English 3

Monday, March 19, 2007

Regionalism or Local Color

Became dominant between the Civil War and the end of the nineteenth century

Blend of romanticism’s strange/exotic settings and realism’s accurate, detailed description

Focus is on characters, dialect, customs, and other features particular to a specific region

Setting is integral to the story

Narrator is usually an educated observer
Realism
Often defined as “the faithful representation of reality” or “verisimilitude”
An accurate representation and exploration of American lives in various contexts
Became dominant after the Civil War because of the Industrial Revolution, the rise of middle class, literacy, and education
Diction is natural vernacular
Tone may be serious, satiric, humorous
Subjects are people living in society and their relationships: birth, death, money, love, courtship, marriage, childhood, adolescence, parenthood, infidelity, social problems of times
Mixed characters, not idealized -- both good & bad, strong & weak elements
Conflicts: protagonist (not “hero”) vs. antagonist (not “villain”)

Naturalism
Apply scientific principles of objectivity and detachment to human beings

Focus is on philosophical position – determinism, a theory or doctrine that acts of the will, occurrences in nature, or social or psychological phenomena are causally determined by preceding events or natural laws

Human beings as “products” of their environment are studied impartially, without moralizing about their natures.

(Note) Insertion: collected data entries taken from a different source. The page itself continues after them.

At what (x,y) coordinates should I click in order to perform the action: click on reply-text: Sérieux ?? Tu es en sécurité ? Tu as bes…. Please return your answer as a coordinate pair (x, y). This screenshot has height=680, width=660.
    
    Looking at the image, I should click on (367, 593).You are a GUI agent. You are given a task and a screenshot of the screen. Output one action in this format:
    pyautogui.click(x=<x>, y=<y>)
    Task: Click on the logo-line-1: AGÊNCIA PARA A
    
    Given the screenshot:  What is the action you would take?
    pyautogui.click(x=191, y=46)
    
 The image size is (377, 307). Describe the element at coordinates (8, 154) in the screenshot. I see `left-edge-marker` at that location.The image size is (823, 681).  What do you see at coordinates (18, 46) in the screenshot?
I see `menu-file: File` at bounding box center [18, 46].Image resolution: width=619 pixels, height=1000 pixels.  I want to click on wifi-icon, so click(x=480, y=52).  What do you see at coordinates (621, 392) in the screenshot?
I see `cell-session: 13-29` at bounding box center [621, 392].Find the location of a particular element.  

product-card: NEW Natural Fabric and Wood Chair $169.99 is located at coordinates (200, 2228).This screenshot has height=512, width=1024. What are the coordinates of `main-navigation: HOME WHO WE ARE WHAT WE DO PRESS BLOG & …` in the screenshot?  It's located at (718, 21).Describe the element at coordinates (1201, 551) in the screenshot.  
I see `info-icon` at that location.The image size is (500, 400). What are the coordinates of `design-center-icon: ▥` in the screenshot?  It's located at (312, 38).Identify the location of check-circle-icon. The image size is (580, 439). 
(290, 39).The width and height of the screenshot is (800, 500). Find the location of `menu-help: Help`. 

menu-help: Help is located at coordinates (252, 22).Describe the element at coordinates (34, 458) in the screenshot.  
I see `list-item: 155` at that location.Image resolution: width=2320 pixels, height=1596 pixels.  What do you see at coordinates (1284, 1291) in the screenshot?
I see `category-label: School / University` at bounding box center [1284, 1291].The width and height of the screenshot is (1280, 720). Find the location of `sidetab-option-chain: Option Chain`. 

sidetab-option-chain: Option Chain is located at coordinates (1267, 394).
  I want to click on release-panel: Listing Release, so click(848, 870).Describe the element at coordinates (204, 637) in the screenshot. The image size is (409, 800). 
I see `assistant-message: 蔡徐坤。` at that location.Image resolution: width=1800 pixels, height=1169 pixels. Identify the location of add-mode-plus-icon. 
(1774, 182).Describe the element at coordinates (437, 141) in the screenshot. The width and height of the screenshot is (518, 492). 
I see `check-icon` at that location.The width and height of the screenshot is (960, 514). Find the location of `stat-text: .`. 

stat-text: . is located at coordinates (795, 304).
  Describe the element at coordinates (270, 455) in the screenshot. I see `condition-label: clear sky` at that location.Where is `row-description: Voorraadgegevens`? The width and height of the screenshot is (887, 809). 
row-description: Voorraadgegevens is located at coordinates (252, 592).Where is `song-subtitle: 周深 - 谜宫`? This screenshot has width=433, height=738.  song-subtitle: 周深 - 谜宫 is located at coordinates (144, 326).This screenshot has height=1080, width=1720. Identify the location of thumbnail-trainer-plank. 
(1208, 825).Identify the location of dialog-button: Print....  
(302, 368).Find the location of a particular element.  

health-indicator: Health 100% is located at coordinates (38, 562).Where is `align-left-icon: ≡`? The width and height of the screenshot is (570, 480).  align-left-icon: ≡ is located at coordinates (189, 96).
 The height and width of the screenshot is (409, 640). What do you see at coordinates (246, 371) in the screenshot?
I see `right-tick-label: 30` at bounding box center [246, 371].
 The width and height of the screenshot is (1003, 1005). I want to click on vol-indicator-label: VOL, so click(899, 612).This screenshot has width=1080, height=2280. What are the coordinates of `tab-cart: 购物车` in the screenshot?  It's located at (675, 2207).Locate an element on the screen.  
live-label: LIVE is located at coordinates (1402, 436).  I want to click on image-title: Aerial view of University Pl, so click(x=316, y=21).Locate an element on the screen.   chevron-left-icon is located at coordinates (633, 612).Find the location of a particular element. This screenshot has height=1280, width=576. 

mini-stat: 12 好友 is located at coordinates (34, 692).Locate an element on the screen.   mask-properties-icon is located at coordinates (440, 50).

Narrator is objective, detached, distant, unemotional

Characters are often ill-educated or lower-class whose lives are governed by the forces of heredity, instinct, and passion. Characters struggle to retain a “veneer of civilization” despite external pressures that threaten to release the “brute within.”

Conflicts are usually “man against nature” or “man against himself” or both.

Nature is an indifferent force acting on the lives of human beings.

Human beings, affected and afflicted by the forces of heredity and environment, attempt to exercise free will, but in the naturalist’s indifferent, deterministic universe, free will is an illusion.